New formula better predicts speed of tumor growth in 12 cancers
Current methods can overestimate cancer growth, which hinders clinicians’ ability to schedule screenings, plan treatment
BUFFALO, N.Y. – University at Buffalo researchers have developed a new method to more accurately predict tumor growth rates, a crucial statistic used to schedule screenings and set dosing regimens in cancer treatment.
The mathematical method successfully estimated the doubling time — the amount of time for a tumor to double in size — for 12 types of cancer, ranging from breast and prostate cancers to melanoma.
The research, published in February in the AAPS Journal, was led by Dhaval Shah, PhD, associate professor in the UB School of Pharmacy and Pharmaceutical Sciences.
“This novel method allows clinicians and drug development scientists to use routinely-generated clinical data to infer doubling times of solid tumors. This parameter can be used to design individualized dosing regimens and develop reliable models for anticancer therapeutics,” says Shah.
Tumor doubling time can significantly affect the outcome of anticancer therapy, but the rate is challenging to determine. Current methods calculate doubling time by measuring the size of a tumor at two points in time and assuming the cancer will grow at an exponential rate.
However, most doubling times calculated using this method are overestimated, and tiny changes in tumor size can make determining growth rates difficult.

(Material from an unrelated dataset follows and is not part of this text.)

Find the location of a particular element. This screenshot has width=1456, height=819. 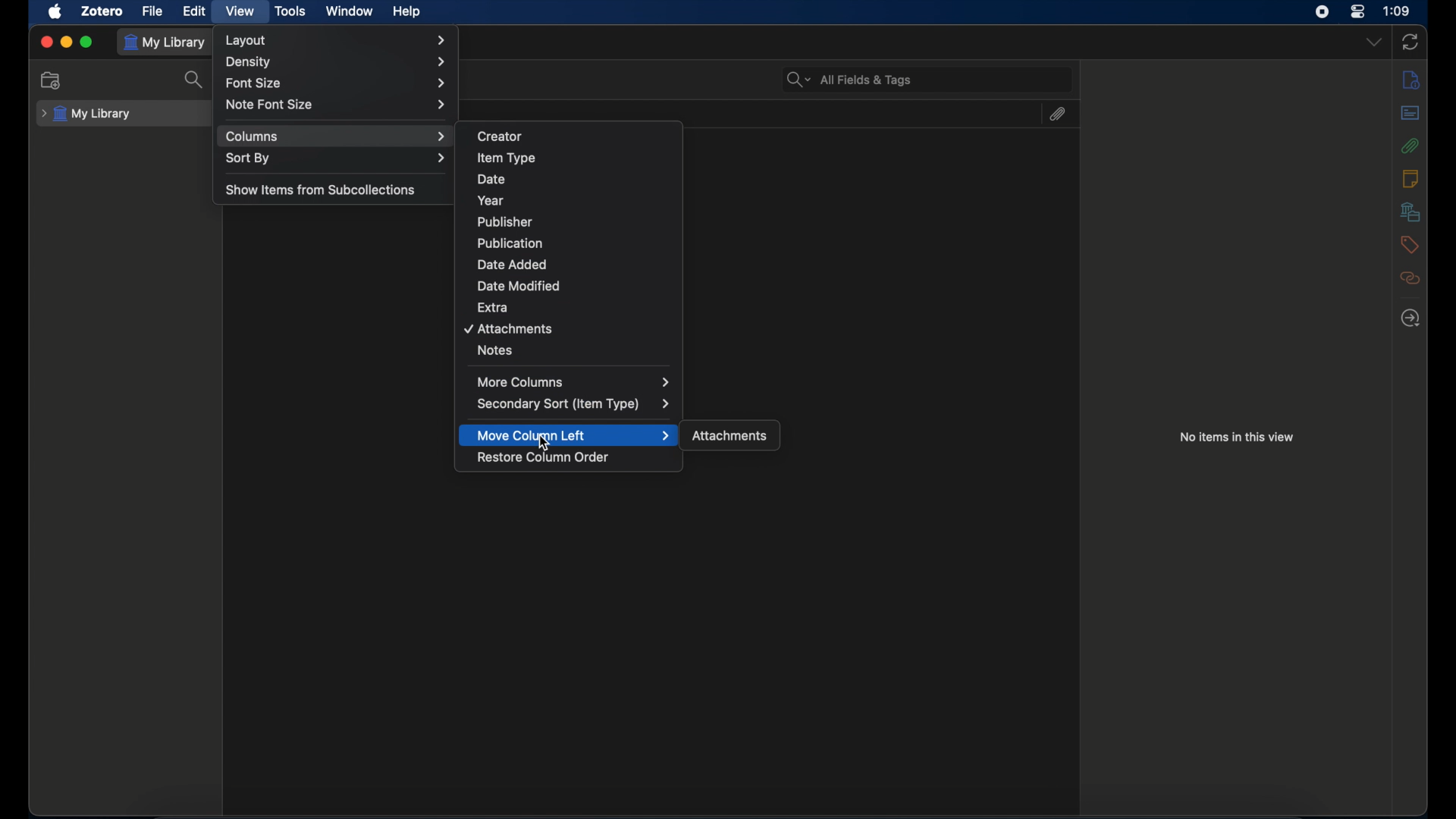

The error impacts the ability of clinicians to schedule optimal follow-up screenings, set effective dosing regimens, and determine whether surgery, chemotherapy or radiation therapy is the best form of treatment.
The UB researchers instead base their method on data extracted from progression-free survival plots — the length of time during and after treatment that a cancer does not grow or spread.

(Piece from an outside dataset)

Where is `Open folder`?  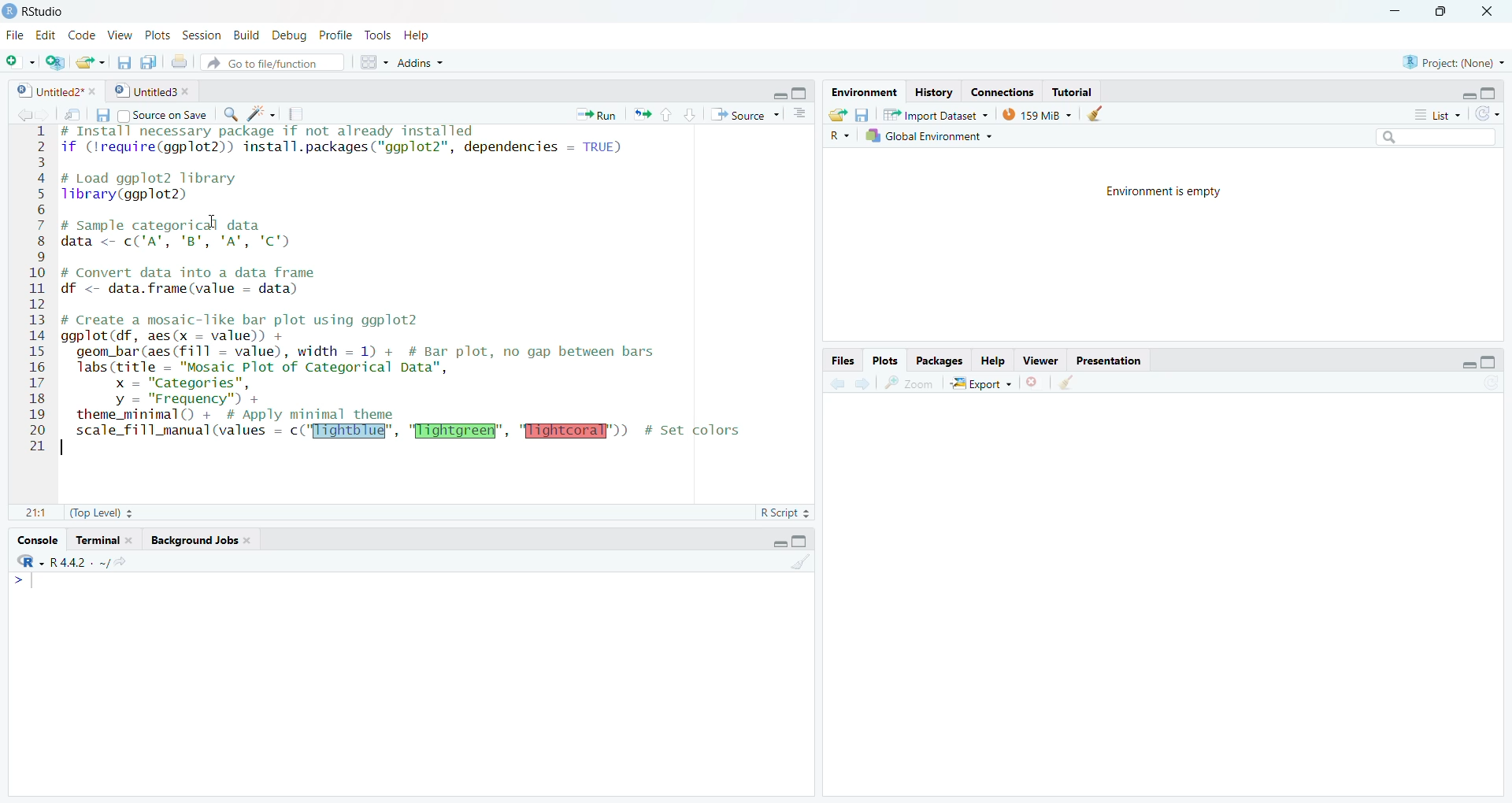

Progression-free survival plots, explains Shah, inherently contain information that could help identify tumor growth rates.
The investigators examined data from 47 clinical trials that reported plots for any of 12 cancer types: melanoma; pancreatic, lung, prostate, gastric, colorectal and three forms of breast cancer; hepatocellular (liver) and renal cell (kidney) carcinoma; and glioblastoma multiforme (brain).
The cancer growth rates predicted by the researchers using progression-free survival plots were within close range to the reported actual tumor doubling times.
Additional School of Pharmacy and Pharmaceutical Sciences co-authors include Robert Bies, PharmD, PhD, associate professor; Katherine Kay, PhD, former postdoctoral fellow; and former student Keith Dolcy, PharmD.